(TASK ITEM)
Each line of the records that holds "text" should be shown in full.

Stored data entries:
────

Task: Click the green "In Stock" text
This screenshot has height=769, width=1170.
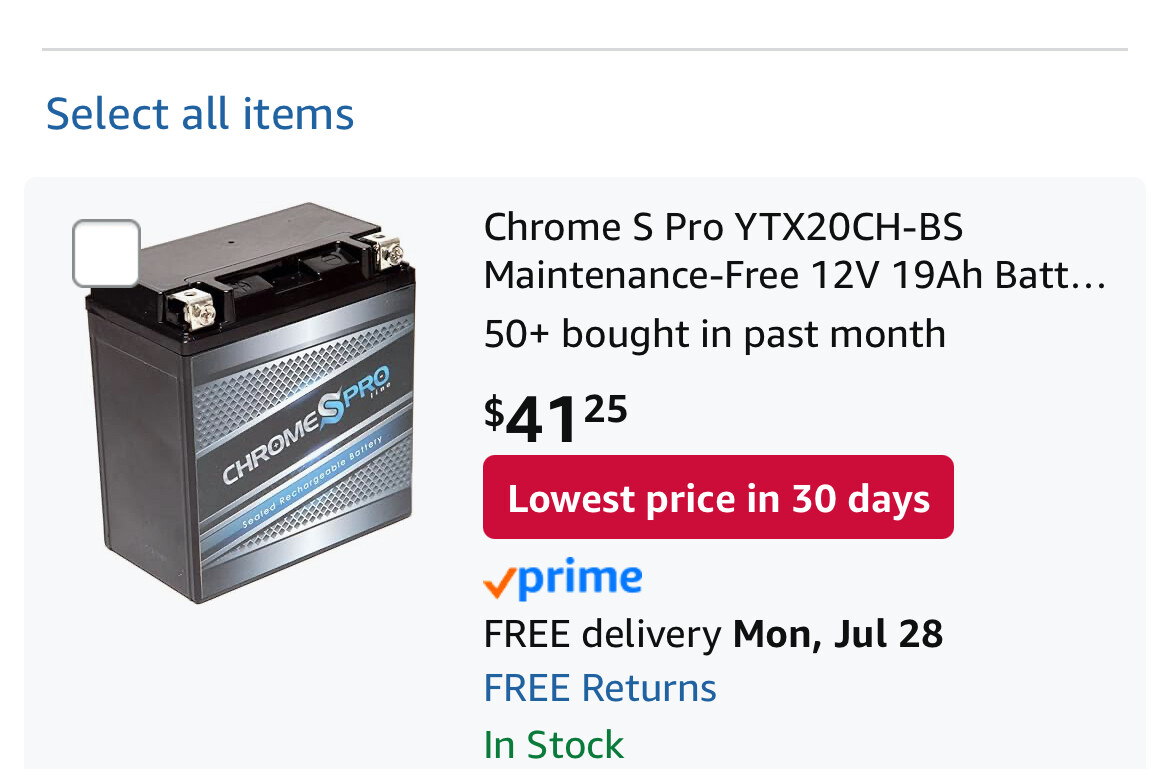Action: [553, 744]
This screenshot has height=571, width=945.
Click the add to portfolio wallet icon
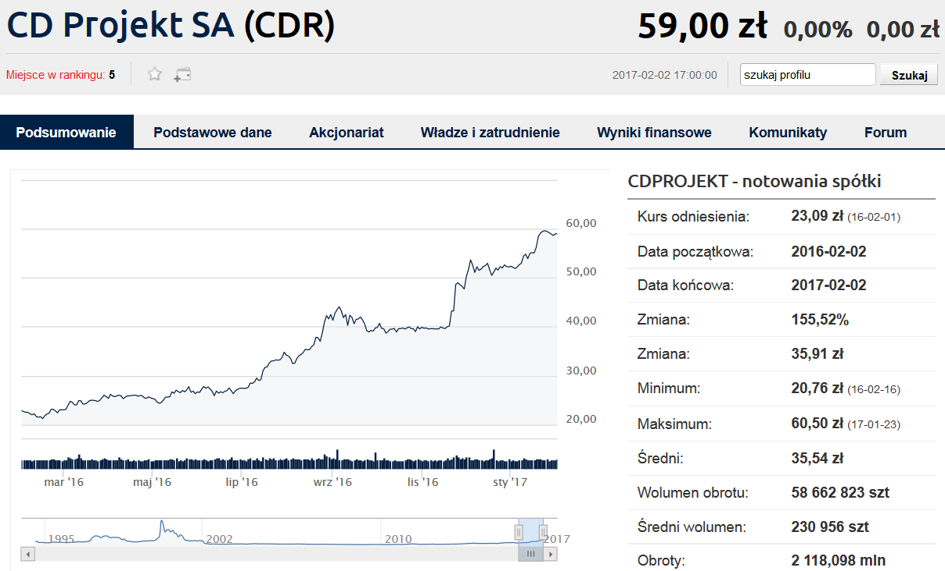click(x=182, y=74)
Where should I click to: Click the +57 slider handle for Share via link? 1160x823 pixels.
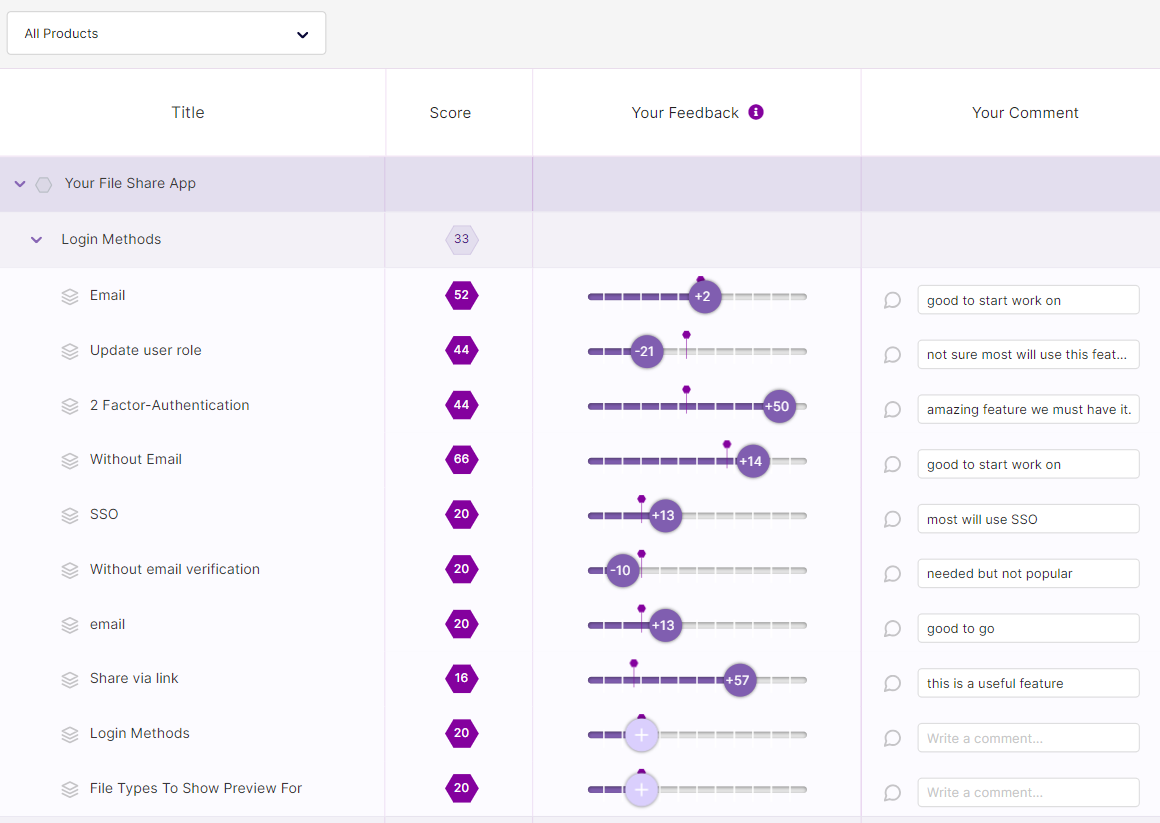coord(739,680)
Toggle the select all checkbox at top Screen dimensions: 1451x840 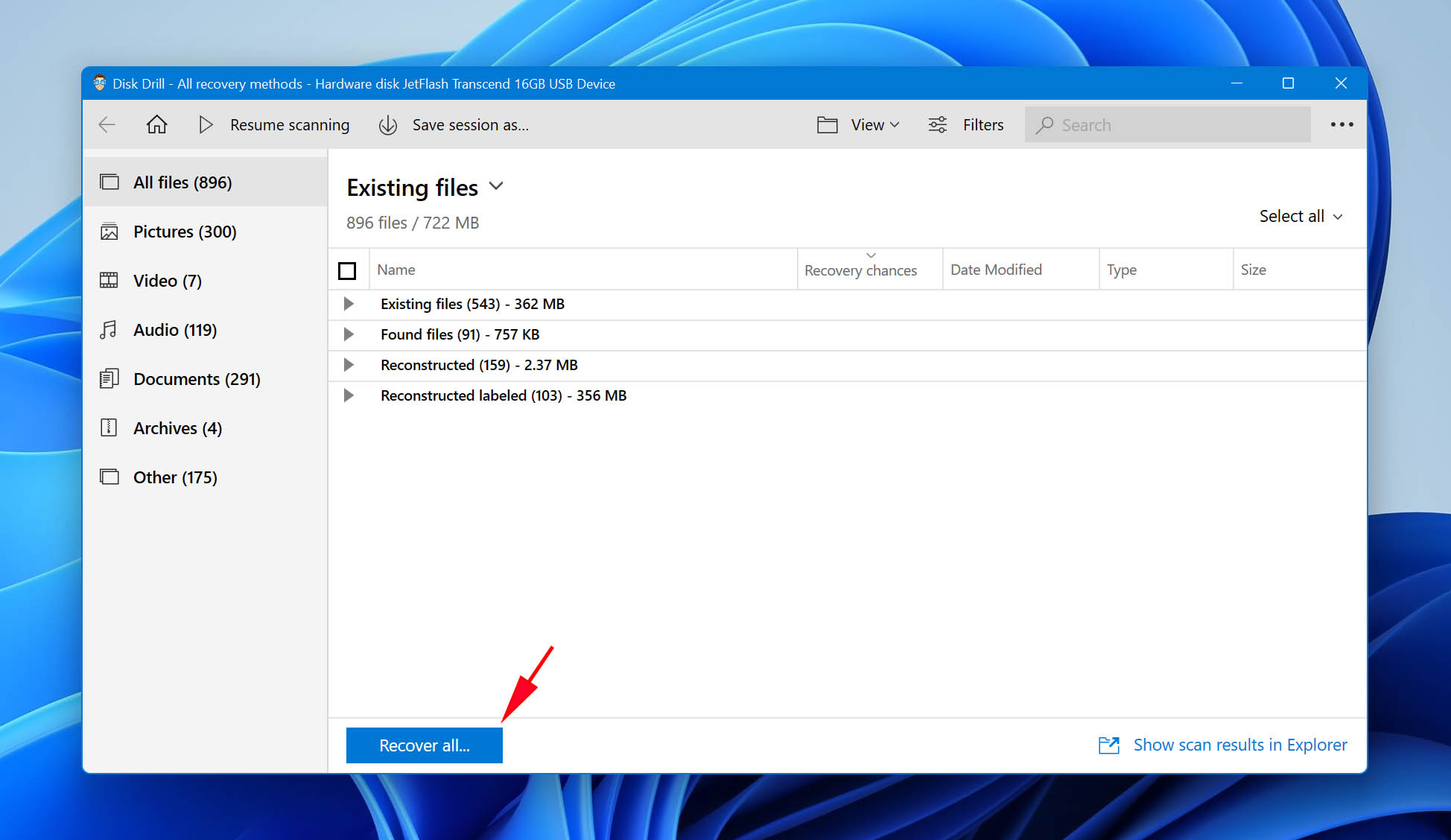(x=347, y=268)
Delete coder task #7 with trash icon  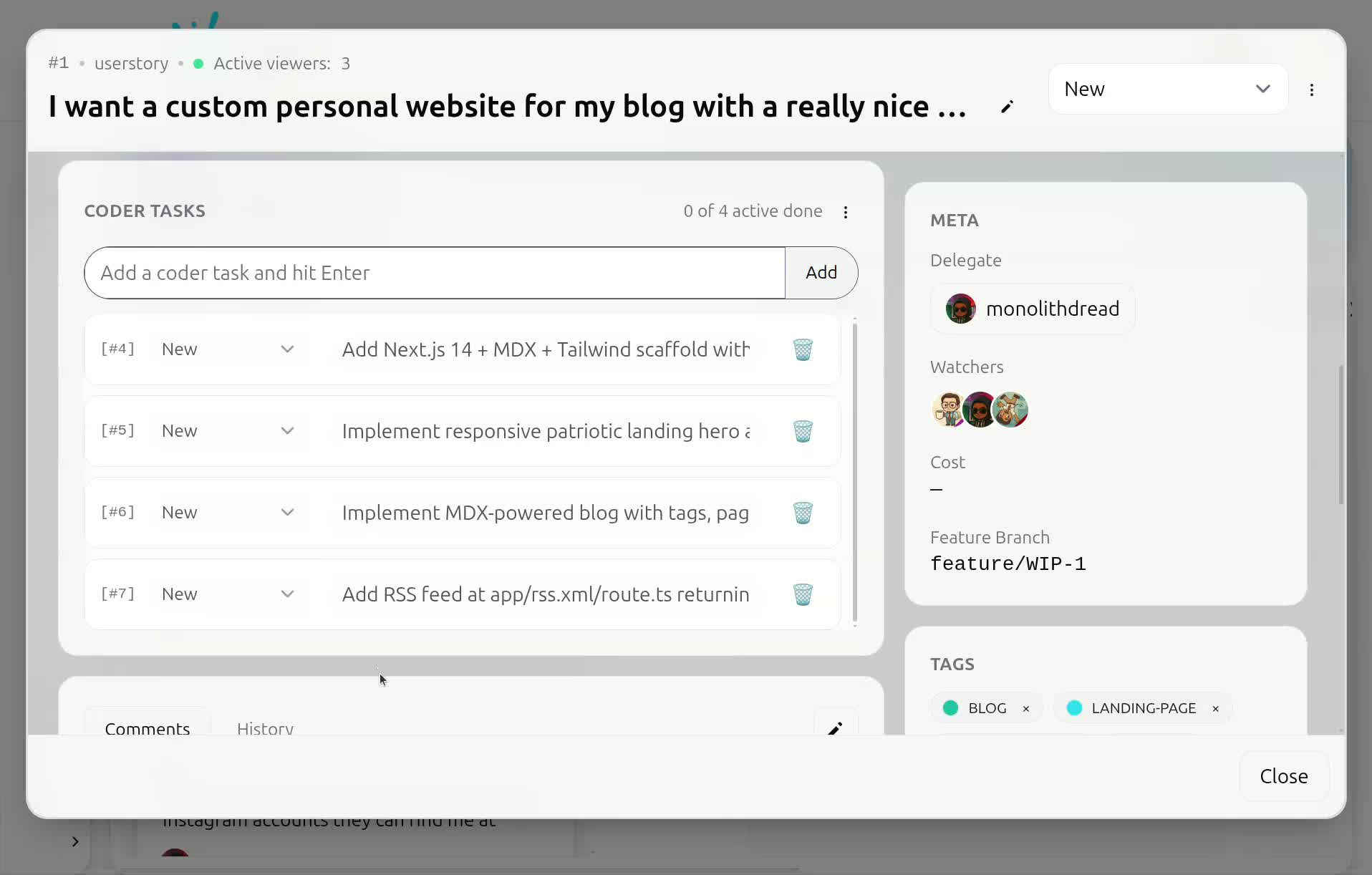tap(803, 594)
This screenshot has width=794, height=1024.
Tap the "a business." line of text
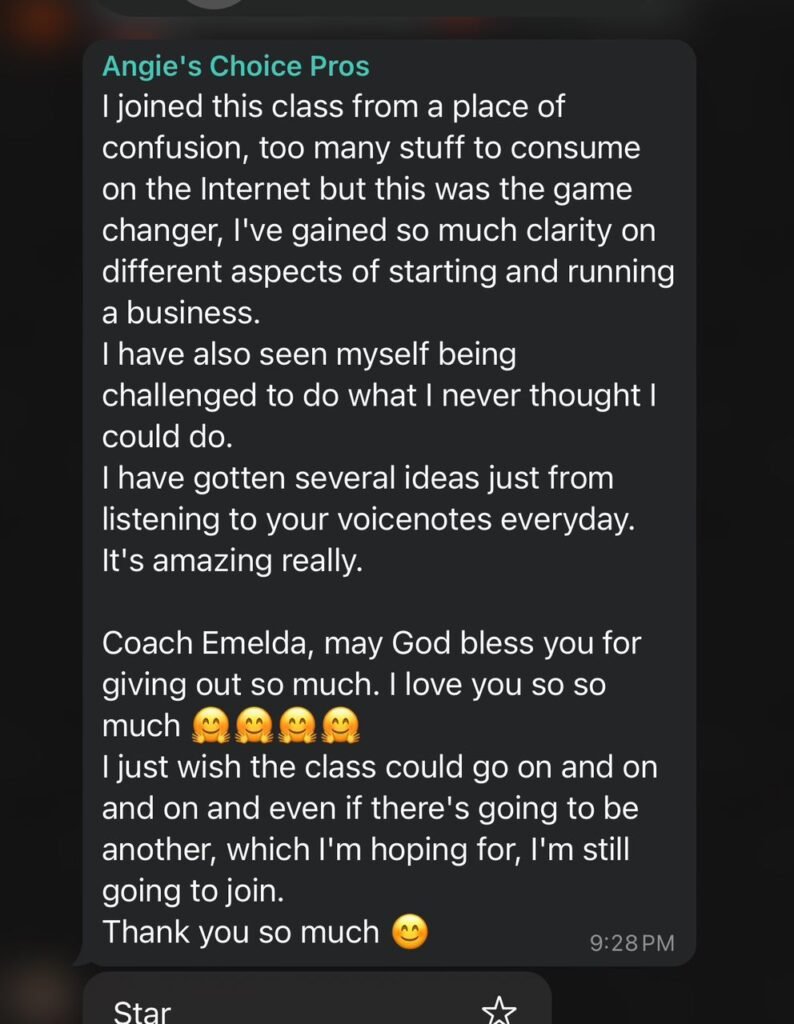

────

(TASK OUTPUT)
Task: Click the green "In Stock" text
Tap the "a business." line of text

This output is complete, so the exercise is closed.